Sunday, 28 July 2019

MOYSHE-ARN SHATSKES


MOYSHE-ARN SHATSKES (1825-August 26, 1899)
            The author of stories, he was born in Karlin, Poland, into a scholarly family.  He received a basic Jewish education and was highly adept in Tanakh and Talmud.  He was later influenced by Jewish Enlightenment ideas and became one of their popular promoters.  He lived the last twenty years of his life in Kiev, mainly in poverty and want, as in earlier years, and there he died.  Shatskes was well known in Enlightenment literature for his volume Hamaftea (The key) (Warsaw, 1865/1866-1869/1870), 2 parts—a critical, rational explanation of homiletical portions of the Talmud, which was enthusiastically received by the great majority of followers of the Enlightenment and sharply attacked by the Orthodox who would buy up copies of the book and burn them publicly at a string of sites.  He published other research pieces on Torah and Talmud in: Haboker or (Morning’s light), Haasif (The harvest), Otsar hasifrut (Treasury of literature), Hamelits (The advocate), Hayahadut (Judaism), and Hayom (Today), among other serials.  In Yiddish literature, he made a name for himself with his book Yudisher far-peysekh, oder mineg yisroel, a sipur fun dem ort leben fun unzere yuden, un beyoter in der lita vi azoy es pasirt zikh in der tsayt fun purim biz peysekh, interesne stsenes, un vunderlikhe mayses, vos zenin beemes hafle vofele, kritish betrakht ale minhogim, un ale poradkes, beshriben iz dos alles abisel satiresh, oft mit a rekhte milso dibdikhuso (Jewish Passover eve, or the custom of Israel, a story of the place close to us Jews, and mostly in Lithuania as it comes to pass in the time between Purim and Passover, interesting scenes, and wonderful tales, which are truly amazing, critically thought of as customs, and all paradoxes, written with a bit of satire, often with a bit of jest) (Warsaw: Aleksander Ginz, 1881), 180 pp., later edition (1896).
Shatskes’s contemporary, E. Kalmenson, wrote that, “until this book [appeared in print], no author had had such an immense and interested audience.  This book, one might say, was read by people from all strata, educated and simple people, men and women, scholars and ignoramuses, Hassidim and Enlightenment followers.”
“This entire book,” noted Sholem-Aleichem, “is literally filled with intelligent jokes, sensible language, bright ideas, words of Musar, useful information, beautiful images, brilliant scenes, sad thoughts—and all of this is systematic, written with a purpose, with a sharp, vivid, spirited satire, in a fluid, pure Yiddish, with such distinctive notions…that our jargon had not until Shatskes possessed.”
In the words of Zalmen Reyzen: “This book has a great ethnographic interest as a faithful reflection of the Jewish way of life in the middle of the last century in Lithuania.”
Shmuel Niger characterized the book as “a story that mocked the old Enlightenment ways of earlier Jewish figures and earlier Jews generally.  M. A. Shatskes’s ideal was more than anything else education in the spiritual realm and crafts in the material.”
Of Shatskes’s other works in Yiddish, one should mention the four humorous sketches Bilder fun der lita (Images from Lithuania), in Sholem-Aleichem’s Yudishe folks-biblyotek (Jewish people’s library) (Kiev) 1 (1888).  He also contributed a bit to Yudishes folksblat (Jewish people’s newspaper) in St.
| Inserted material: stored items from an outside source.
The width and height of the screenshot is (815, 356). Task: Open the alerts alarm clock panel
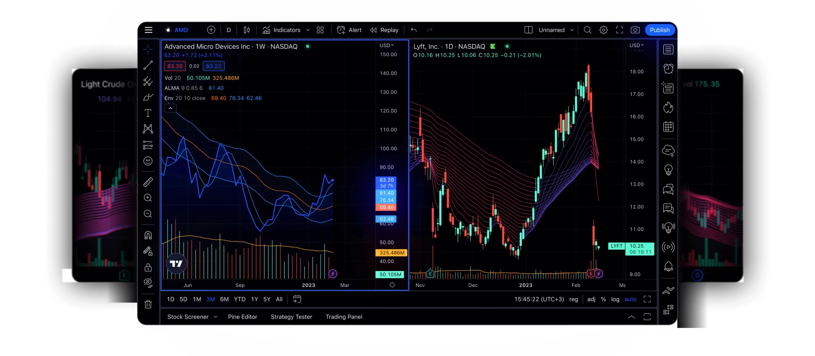tap(668, 69)
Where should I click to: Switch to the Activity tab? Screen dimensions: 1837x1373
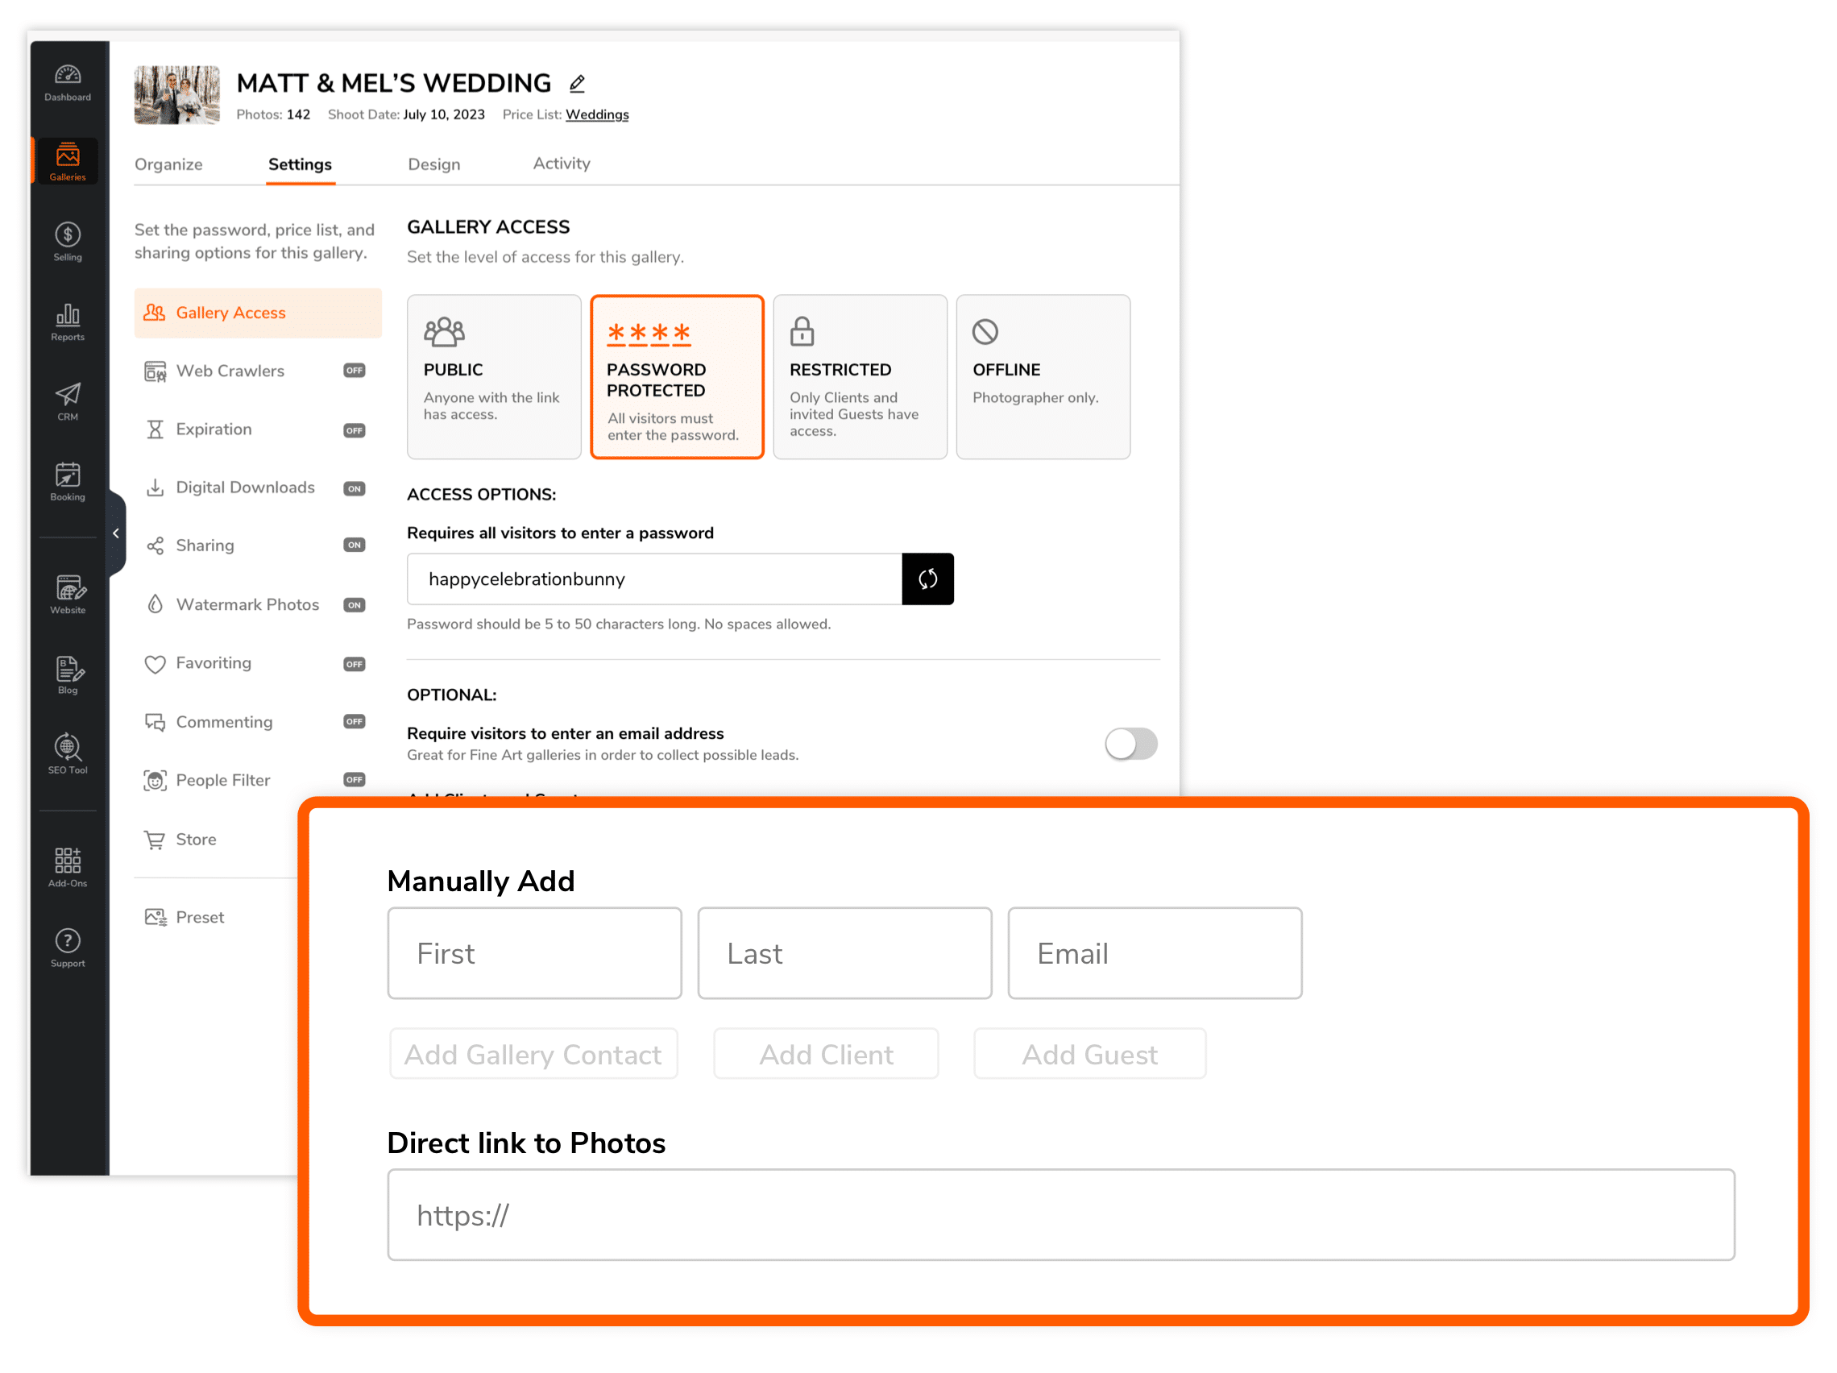561,164
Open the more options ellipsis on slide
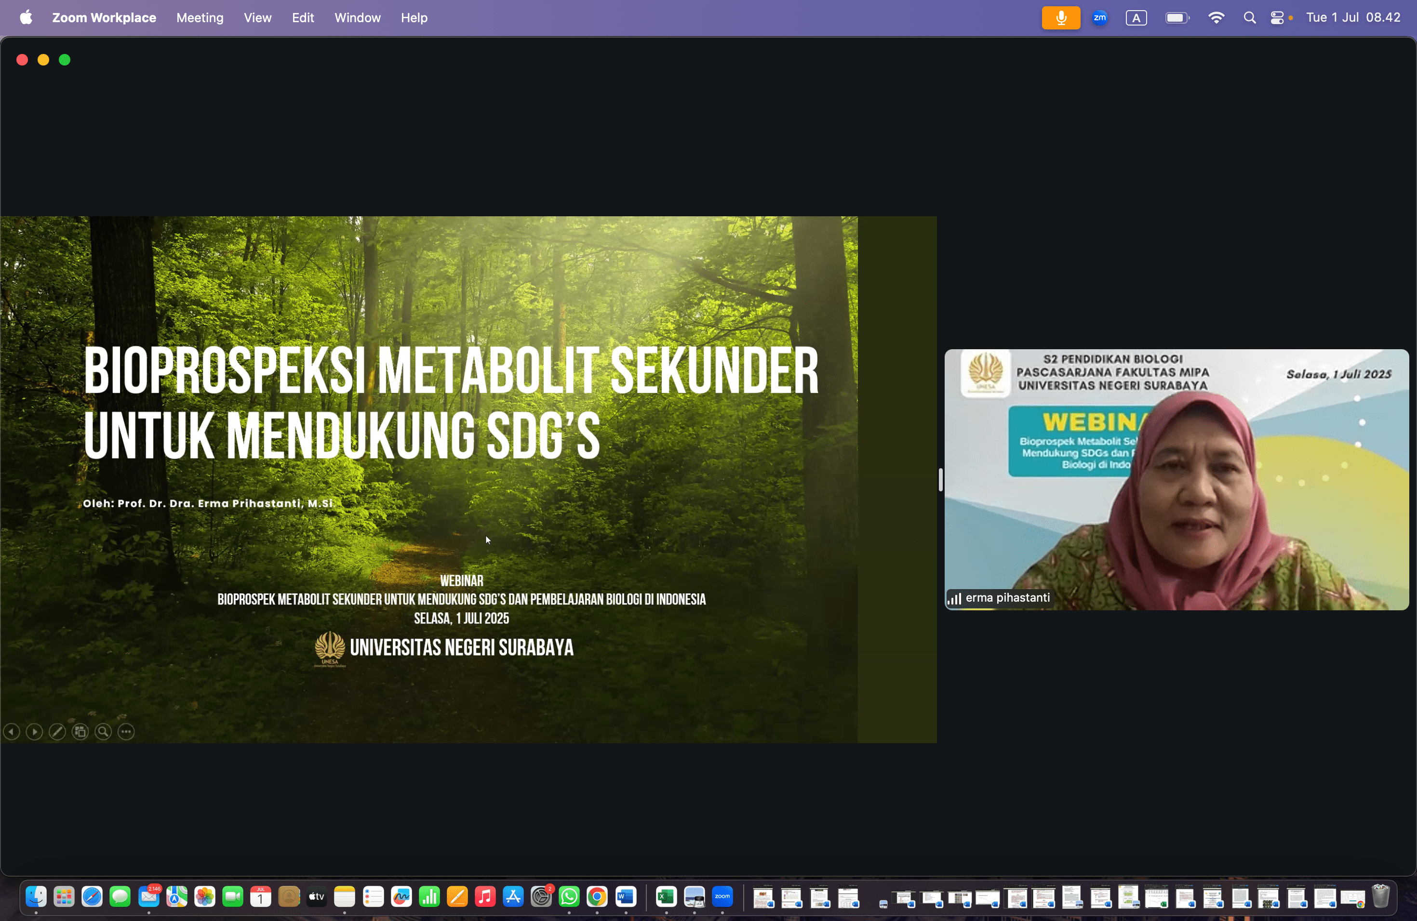 point(126,732)
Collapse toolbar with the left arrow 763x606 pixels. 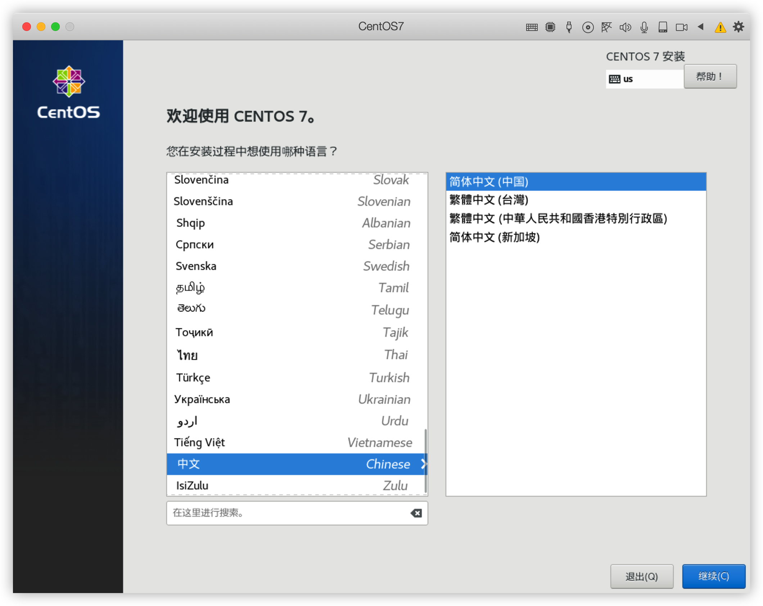point(701,27)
Petersburg.  He held behind in manuscript Hebrew-language essays and a Yiddish work entitled Der khoydesh elel (The month of Elul).  Leo Wiener has written that “Shatskes wrote only one book [in Yiddish], which should not properly be called a story.  It is a valuable encyclopedia of Jewish customs, primarily those that had a direct or indirect connection to Passover.”

Sources: Zalmen Reyzen, Leksikon, vol. 4; Getzel Kressel, Leksikon hasifrut haivrit (Handbook of Hebrew literature), vol. 2 (Meravya, 1967); Meyer Pines, Di geshikhte fun der yudisher literatur bizn yohr 1890 (History of Yiddish literature until 1890) (Warsaw: B. Shimin, 1911), pp. 233-34; Sholem-aleykhem bukh (Volume for Sholem-Aleichem) (New York, 1926), p. 185; Nokhum Oyslender, ed., Idishe literatur, khrestomatye fun literatur un kritik (Yiddish literature, a reader of literature and criticism) (Kiev: Kultur-lige, 1928), see index; Literarishe bleter (Warsaw) 14 (1937); Shmuel Niger, Dertseylers un romanistn (Storytellers and novelists), vol. 1 (New York: Tsiko, 1946), pp. 103-4; Yeshurin archive, YIVO (New York); Leo Wiener, The History of Yiddish Literature (New York, 1972), p. 175.